- _Prompt_:
Reproduce the records below in their entirety, character for character.

:: Excerpted data

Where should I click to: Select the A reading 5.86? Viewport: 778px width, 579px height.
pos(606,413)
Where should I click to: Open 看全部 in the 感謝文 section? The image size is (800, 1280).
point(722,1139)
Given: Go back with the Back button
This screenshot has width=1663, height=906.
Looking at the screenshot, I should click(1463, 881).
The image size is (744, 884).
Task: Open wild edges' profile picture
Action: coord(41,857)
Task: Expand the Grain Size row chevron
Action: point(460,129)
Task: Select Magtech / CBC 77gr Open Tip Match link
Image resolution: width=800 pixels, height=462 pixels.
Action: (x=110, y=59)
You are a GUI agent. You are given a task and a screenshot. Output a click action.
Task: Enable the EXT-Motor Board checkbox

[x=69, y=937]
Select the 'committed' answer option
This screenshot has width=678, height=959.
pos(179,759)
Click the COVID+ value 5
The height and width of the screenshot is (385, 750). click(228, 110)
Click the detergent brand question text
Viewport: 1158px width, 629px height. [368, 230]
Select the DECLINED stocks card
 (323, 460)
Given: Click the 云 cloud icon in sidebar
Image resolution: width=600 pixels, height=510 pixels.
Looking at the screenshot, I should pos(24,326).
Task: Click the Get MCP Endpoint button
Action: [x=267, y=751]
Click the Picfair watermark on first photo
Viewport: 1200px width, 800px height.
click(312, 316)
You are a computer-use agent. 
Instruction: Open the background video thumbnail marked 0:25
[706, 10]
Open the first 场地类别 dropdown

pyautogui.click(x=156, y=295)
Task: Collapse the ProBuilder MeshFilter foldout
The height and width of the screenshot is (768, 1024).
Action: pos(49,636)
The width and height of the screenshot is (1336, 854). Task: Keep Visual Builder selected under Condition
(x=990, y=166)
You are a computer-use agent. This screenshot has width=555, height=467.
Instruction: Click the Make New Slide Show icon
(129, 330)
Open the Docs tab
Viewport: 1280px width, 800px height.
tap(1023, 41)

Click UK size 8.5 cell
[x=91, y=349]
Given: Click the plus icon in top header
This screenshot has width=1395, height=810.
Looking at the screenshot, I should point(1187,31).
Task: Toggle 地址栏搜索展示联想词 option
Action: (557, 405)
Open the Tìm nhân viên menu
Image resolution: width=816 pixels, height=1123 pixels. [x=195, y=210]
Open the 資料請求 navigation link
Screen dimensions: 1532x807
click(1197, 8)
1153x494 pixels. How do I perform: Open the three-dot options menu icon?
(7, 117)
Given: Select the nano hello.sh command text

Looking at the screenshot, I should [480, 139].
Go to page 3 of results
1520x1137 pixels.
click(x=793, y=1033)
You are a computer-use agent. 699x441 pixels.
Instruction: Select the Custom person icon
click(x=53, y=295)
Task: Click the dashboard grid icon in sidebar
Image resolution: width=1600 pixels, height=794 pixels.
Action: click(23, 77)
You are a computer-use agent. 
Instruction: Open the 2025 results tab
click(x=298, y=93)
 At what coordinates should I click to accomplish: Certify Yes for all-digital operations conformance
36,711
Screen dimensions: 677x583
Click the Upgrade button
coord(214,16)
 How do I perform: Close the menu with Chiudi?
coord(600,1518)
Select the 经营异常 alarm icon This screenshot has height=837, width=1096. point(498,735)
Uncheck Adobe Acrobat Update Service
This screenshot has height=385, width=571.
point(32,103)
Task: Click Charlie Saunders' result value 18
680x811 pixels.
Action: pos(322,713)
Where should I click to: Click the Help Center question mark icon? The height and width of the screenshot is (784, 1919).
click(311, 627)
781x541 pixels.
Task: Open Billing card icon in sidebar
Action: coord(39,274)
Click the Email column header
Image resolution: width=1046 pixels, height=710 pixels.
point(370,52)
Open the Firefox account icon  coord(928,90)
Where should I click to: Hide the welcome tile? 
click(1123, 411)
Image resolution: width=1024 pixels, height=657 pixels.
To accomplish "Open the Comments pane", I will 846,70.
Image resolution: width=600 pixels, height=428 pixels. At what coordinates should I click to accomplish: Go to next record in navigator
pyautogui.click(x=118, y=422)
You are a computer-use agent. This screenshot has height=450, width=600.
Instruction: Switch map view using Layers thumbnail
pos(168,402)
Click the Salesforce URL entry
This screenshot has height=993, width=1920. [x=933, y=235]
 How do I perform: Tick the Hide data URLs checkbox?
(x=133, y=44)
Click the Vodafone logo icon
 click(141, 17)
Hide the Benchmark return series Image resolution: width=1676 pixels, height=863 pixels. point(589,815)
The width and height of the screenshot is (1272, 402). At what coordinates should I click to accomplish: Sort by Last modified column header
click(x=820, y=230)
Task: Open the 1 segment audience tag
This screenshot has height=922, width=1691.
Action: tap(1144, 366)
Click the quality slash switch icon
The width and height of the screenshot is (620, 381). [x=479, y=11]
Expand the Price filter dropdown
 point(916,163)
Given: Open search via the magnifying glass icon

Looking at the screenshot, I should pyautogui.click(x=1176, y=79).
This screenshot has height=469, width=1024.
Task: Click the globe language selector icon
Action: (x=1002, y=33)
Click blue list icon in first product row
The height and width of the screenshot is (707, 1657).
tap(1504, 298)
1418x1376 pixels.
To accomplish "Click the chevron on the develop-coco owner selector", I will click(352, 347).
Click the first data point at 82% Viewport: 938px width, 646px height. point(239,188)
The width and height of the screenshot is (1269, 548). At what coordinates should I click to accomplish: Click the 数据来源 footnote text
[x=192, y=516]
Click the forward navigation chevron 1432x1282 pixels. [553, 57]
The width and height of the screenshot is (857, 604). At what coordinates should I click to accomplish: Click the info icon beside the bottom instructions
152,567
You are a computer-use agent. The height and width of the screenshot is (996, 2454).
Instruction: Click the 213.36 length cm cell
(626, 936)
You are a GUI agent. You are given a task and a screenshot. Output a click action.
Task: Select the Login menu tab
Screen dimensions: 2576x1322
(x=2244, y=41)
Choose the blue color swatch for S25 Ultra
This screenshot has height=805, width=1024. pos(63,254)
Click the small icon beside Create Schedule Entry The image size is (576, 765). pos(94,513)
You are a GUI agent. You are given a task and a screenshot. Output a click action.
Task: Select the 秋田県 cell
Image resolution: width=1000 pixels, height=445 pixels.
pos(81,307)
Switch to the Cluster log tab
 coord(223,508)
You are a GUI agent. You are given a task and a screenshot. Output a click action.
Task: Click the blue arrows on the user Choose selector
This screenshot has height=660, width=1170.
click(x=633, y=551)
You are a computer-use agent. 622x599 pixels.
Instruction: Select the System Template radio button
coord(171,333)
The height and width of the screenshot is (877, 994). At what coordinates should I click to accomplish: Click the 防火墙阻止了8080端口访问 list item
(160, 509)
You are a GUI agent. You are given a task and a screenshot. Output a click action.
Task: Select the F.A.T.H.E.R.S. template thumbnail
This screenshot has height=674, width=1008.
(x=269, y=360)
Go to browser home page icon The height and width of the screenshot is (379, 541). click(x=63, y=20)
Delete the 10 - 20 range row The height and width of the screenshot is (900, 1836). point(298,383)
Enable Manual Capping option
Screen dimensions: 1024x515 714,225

::::

- _Finished task_:
Where should I click to: Select the A reading 5.86? Viewport: 778px width, 579px height.
pos(606,413)
Where should I click to: Open 看全部 in the 感謝文 section? The image size is (800, 1280).
point(722,1139)
Given: Go back with the Back button
This screenshot has width=1663, height=906.
Looking at the screenshot, I should click(1463, 881).
The image size is (744, 884).
Task: Open wild edges' profile picture
Action: coord(41,857)
Task: Expand the Grain Size row chevron
Action: point(460,129)
Task: Select Magtech / CBC 77gr Open Tip Match link
Image resolution: width=800 pixels, height=462 pixels.
Action: (x=110, y=59)
You are a GUI agent. You are given a task and a screenshot. Output a click action.
Task: Enable the EXT-Motor Board checkbox

[x=69, y=937]
Select the 'committed' answer option
This screenshot has width=678, height=959.
pos(179,759)
Click the COVID+ value 5
The height and width of the screenshot is (385, 750). click(228, 110)
Click the detergent brand question text
Viewport: 1158px width, 629px height. [368, 230]
Select the DECLINED stocks card
 (323, 460)
Given: Click the 云 cloud icon in sidebar
Image resolution: width=600 pixels, height=510 pixels.
Looking at the screenshot, I should pos(24,326).
Task: Click the Get MCP Endpoint button
Action: [x=267, y=751]
Click the Picfair watermark on first photo
Viewport: 1200px width, 800px height.
click(312, 316)
You are a computer-use agent. 
Instruction: Open the background video thumbnail marked 0:25
[706, 10]
Open the first 场地类别 dropdown

pyautogui.click(x=156, y=295)
Task: Collapse the ProBuilder MeshFilter foldout
The height and width of the screenshot is (768, 1024).
Action: pos(49,636)
The width and height of the screenshot is (1336, 854). Task: Keep Visual Builder selected under Condition
(x=990, y=166)
You are a computer-use agent. This screenshot has width=555, height=467.
Instruction: Click the Make New Slide Show icon
(129, 330)
Open the Docs tab
Viewport: 1280px width, 800px height.
tap(1023, 41)

Click UK size 8.5 cell
[x=91, y=349]
Given: Click the plus icon in top header
This screenshot has width=1395, height=810.
Looking at the screenshot, I should point(1187,31).
Task: Toggle 地址栏搜索展示联想词 option
Action: (557, 405)
Open the Tìm nhân viên menu
Image resolution: width=816 pixels, height=1123 pixels. [x=195, y=210]
Open the 資料請求 navigation link
Screen dimensions: 1532x807
click(1197, 8)
1153x494 pixels. How do I perform: Open the three-dot options menu icon?
(7, 117)
Given: Select the nano hello.sh command text

Looking at the screenshot, I should [480, 139].
Go to page 3 of results
1520x1137 pixels.
click(x=793, y=1033)
You are a computer-use agent. 699x441 pixels.
Instruction: Select the Custom person icon
click(x=53, y=295)
Task: Click the dashboard grid icon in sidebar
Image resolution: width=1600 pixels, height=794 pixels.
Action: click(23, 77)
You are a computer-use agent. 
Instruction: Open the 2025 results tab
click(x=298, y=93)
 At what coordinates should I click to accomplish: Certify Yes for all-digital operations conformance
36,711
Screen dimensions: 677x583
Click the Upgrade button
coord(214,16)
 How do I perform: Close the menu with Chiudi?
coord(600,1518)
Select the 经营异常 alarm icon This screenshot has height=837, width=1096. point(498,735)
Uncheck Adobe Acrobat Update Service
This screenshot has height=385, width=571.
point(32,103)
Task: Click Charlie Saunders' result value 18
680x811 pixels.
Action: pos(322,713)
Where should I click to: Click the Help Center question mark icon? The height and width of the screenshot is (784, 1919).
click(311, 627)
781x541 pixels.
Task: Open Billing card icon in sidebar
Action: coord(39,274)
Click the Email column header
Image resolution: width=1046 pixels, height=710 pixels.
point(370,52)
Open the Firefox account icon  coord(928,90)
Where should I click to: Hide the welcome tile? 
click(1123, 411)
Image resolution: width=1024 pixels, height=657 pixels.
To accomplish "Open the Comments pane", I will 846,70.
Image resolution: width=600 pixels, height=428 pixels. At what coordinates should I click to accomplish: Go to next record in navigator
pyautogui.click(x=118, y=422)
You are a computer-use agent. This screenshot has height=450, width=600.
Instruction: Switch map view using Layers thumbnail
pos(168,402)
Click the Salesforce URL entry
This screenshot has height=993, width=1920. [x=933, y=235]
 How do I perform: Tick the Hide data URLs checkbox?
(x=133, y=44)
Click the Vodafone logo icon
 click(141, 17)
Hide the Benchmark return series Image resolution: width=1676 pixels, height=863 pixels. point(589,815)
The width and height of the screenshot is (1272, 402). At what coordinates should I click to accomplish: Sort by Last modified column header
click(x=820, y=230)
Task: Open the 1 segment audience tag
This screenshot has height=922, width=1691.
Action: tap(1144, 366)
Click the quality slash switch icon
The width and height of the screenshot is (620, 381). [x=479, y=11]
Expand the Price filter dropdown
 point(916,163)
Given: Open search via the magnifying glass icon

Looking at the screenshot, I should pyautogui.click(x=1176, y=79).
This screenshot has height=469, width=1024.
Task: Click the globe language selector icon
Action: (x=1002, y=33)
Click blue list icon in first product row
The height and width of the screenshot is (707, 1657).
tap(1504, 298)
1418x1376 pixels.
To accomplish "Click the chevron on the develop-coco owner selector", I will click(352, 347).
Click the first data point at 82% Viewport: 938px width, 646px height. point(239,188)
The width and height of the screenshot is (1269, 548). At what coordinates should I click to accomplish: Click the 数据来源 footnote text
[x=192, y=516]
Click the forward navigation chevron 1432x1282 pixels. [553, 57]
The width and height of the screenshot is (857, 604). At what coordinates should I click to accomplish: Click the info icon beside the bottom instructions
152,567
You are a computer-use agent. The height and width of the screenshot is (996, 2454).
Instruction: Click the 213.36 length cm cell
(626, 936)
You are a GUI agent. You are given a task and a screenshot. Output a click action.
Task: Select the Login menu tab
Screen dimensions: 2576x1322
(x=2244, y=41)
Choose the blue color swatch for S25 Ultra
This screenshot has height=805, width=1024. pos(63,254)
Click the small icon beside Create Schedule Entry The image size is (576, 765). pos(94,513)
You are a GUI agent. You are given a task and a screenshot. Output a click action.
Task: Select the 秋田県 cell
Image resolution: width=1000 pixels, height=445 pixels.
pos(81,307)
Switch to the Cluster log tab
 coord(223,508)
You are a GUI agent. You are given a task and a screenshot. Output a click action.
Task: Click the blue arrows on the user Choose selector
This screenshot has height=660, width=1170.
click(x=633, y=551)
You are a computer-use agent. 622x599 pixels.
Instruction: Select the System Template radio button
coord(171,333)
The height and width of the screenshot is (877, 994). At what coordinates should I click to accomplish: Click the 防火墙阻止了8080端口访问 list item
(160, 509)
You are a GUI agent. You are given a task and a screenshot. Output a click action.
Task: Select the F.A.T.H.E.R.S. template thumbnail
This screenshot has height=674, width=1008.
(x=269, y=360)
Go to browser home page icon The height and width of the screenshot is (379, 541). click(x=63, y=20)
Delete the 10 - 20 range row The height and width of the screenshot is (900, 1836). point(298,383)
Enable Manual Capping option
Screen dimensions: 1024x515 714,225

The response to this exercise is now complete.